山梨学院vs前橋育英 | 高校野球ドットコム
6番ライト・岳原陵河(山梨学院)

<春季関東地区高校野球大会:山梨学院8-0前橋育英(7回コールド)>◇22日◇準々決勝◇[stadium]栃木県総合運動公園[/stadium]

 山梨学院が高い攻撃力を発揮し、前橋育英(群馬)を圧倒した。

 2回、首脳陣からも好打者として評価が高い8番澁谷 剛生外野手(3年)のセーフティースクイズと1番鈴木 斗偉内野手(3年)の右前適時打で2点を先制した。さらに3回には相澤 秀光内野手(3年)の適時打、澁谷の2点適時打で3点を追加し、3回までに5点を先行する。

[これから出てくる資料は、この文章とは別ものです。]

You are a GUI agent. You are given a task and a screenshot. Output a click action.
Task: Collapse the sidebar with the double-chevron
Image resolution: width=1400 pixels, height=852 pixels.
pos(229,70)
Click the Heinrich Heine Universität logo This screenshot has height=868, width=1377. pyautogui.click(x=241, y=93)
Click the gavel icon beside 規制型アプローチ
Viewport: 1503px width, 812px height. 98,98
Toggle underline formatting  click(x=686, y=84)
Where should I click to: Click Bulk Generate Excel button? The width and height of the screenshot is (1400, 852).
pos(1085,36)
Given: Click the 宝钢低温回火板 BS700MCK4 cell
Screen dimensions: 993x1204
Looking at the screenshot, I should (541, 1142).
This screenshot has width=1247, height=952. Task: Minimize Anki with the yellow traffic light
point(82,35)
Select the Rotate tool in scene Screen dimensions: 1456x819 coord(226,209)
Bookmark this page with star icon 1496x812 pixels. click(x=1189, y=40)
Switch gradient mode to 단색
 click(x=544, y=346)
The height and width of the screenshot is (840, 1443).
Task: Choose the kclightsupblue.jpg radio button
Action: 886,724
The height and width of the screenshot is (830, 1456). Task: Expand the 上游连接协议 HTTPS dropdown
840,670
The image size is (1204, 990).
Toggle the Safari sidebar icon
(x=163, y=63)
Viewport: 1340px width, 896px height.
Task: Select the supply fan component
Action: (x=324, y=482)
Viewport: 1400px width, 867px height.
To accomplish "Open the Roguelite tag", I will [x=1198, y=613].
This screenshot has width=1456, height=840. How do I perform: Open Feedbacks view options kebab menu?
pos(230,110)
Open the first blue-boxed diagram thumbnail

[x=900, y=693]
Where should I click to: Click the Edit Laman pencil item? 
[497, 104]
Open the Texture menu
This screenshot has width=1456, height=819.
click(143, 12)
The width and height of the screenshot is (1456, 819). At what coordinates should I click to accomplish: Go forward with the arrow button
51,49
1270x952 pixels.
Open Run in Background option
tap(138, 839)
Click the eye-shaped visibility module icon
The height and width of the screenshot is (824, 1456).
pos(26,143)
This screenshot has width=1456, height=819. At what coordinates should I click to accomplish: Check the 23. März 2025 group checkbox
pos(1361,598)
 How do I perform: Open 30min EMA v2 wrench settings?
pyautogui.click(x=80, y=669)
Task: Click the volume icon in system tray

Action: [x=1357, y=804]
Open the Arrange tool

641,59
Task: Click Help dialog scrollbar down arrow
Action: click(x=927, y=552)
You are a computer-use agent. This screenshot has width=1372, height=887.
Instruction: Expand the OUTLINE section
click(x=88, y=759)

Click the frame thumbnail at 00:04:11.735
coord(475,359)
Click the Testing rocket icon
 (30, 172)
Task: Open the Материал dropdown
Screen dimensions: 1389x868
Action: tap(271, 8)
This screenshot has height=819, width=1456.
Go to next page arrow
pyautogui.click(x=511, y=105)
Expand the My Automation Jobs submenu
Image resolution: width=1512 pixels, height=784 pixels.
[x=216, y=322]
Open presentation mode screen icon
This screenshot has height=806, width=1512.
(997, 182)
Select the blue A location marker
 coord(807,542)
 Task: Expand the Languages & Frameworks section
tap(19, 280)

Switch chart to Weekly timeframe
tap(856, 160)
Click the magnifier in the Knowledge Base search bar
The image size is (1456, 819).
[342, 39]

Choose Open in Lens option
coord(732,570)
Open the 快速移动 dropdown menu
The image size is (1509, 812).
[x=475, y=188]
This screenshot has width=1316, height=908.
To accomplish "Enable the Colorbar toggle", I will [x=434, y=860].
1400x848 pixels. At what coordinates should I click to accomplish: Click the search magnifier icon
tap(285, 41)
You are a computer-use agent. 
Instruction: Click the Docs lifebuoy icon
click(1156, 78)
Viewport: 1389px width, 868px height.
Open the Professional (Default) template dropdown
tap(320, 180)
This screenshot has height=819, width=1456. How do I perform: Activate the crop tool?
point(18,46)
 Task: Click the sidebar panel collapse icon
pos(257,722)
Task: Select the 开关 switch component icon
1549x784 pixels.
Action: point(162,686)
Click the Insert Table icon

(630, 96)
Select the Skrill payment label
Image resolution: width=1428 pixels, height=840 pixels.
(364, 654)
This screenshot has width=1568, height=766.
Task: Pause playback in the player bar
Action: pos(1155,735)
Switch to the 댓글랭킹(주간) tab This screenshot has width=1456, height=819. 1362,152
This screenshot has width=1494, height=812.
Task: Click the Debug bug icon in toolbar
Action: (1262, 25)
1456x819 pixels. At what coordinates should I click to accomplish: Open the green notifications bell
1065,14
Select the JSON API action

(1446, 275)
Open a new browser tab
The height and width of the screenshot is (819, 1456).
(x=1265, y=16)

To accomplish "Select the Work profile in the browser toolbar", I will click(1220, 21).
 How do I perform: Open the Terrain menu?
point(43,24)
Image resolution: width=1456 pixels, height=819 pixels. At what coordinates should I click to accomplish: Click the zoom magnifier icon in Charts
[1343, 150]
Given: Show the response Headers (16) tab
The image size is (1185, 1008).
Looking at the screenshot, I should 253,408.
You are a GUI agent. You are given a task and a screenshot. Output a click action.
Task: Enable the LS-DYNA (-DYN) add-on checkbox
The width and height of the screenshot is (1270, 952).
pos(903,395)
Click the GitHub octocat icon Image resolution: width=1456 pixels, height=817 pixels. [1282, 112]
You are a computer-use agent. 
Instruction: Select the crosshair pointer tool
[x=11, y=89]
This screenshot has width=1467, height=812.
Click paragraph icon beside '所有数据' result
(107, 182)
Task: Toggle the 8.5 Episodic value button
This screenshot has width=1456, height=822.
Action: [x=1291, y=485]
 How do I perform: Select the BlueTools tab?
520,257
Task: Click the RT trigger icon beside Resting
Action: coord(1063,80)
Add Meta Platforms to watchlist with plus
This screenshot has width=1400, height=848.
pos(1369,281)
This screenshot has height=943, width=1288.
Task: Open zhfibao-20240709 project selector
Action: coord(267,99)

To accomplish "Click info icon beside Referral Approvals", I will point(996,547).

 5回には無死一塁から、伸び盛りの2年生スラッガー・岳原 陵河外野手が右翼越えの二塁打でチャンスメークすると、7番佐仲 大輝捕手(2年)の右前適時打、8番澁谷の鮮やかな適時打で2点を追加。その後も満塁のチャンスを作り、押し出し四球で1点を追加した。8対0とした山梨学院武藤 大地投手(3年)が7回無失点に抑えた。

 高度な打撃が目立った。1番鈴木は低めの変化球に対し、鮮やかなバットコントロールで弾き返した。主将の相澤も抜群のバットコントロールを発揮。さらにスイングも鋭い。

 そして8番で4打点を記録した澁谷はオープンスタンスで構え、スキがなく、どのコースにもバットが出る。昨秋、チームの打点王で多くの勝利に貢献したが、センバツでは打てず悔しい思いをして山梨に帰ってきた。リベンジの思いで臨んだ山梨県大会、関東大会で結果を残した。吉田監督も澁谷の成長を称えていた。強打者タイプの岩田は今年の山梨学院では最も本塁打を打っている。コンパクトながらも打球に角度をつけるのが上手く、捉えた打球は大きく伸びる。

 新戦力として出てきた岳原は187センチ、80キロと他の山梨学院の選手と比較しても明らかにずば抜けているのが分かる。

 特にフォロースルーの豪快さは、スラッガーへの成長を予感させる。吉田監督の期待も高く、「今は研修生です」と語るように、意識的に経験を積ませている。5回、無死一塁の場面でもノーサインだった。他の選手ならばチャンスを拡大するために犠打の選択もあるが、岳原を成長させるために、あえてバントのサインは出さなかった。吉田監督は「併殺するリスクはありますが、それでも彼の将来性を考えてです。もし(併殺に)なったときは、選手たちに(気落ちしないよう)盛り上げてくれと話しています。もし高校が難しくても、その先で花が開く。それぐらい可能性を持った逸材だと評価しています」と期待を寄せている。

 山梨学院には身長175センチ〜180センチぐらいで総合力の高い野手は多いが、185センチ以上のスケール型の野手はあまりいない。江戸川中央シニア時代は最速140キロを誇る本格派右腕だっただけに、どんな成長をたどるのか注目をしていきたい。

 結局、コールド勝ちの内容に、吉田監督も「この試合展開は予想していませんでした。前橋育英さんは得点力が高いチームですし、何よりチームスタイルは素晴らしく、リスペクトしています。そういう学校から勝てたのは自信になります」とナインの奮闘に驚きを隠せなかった。

 レギュラー、新戦力の活躍が目立った準々決勝戦。山梨学院にとっては大きな1勝だった。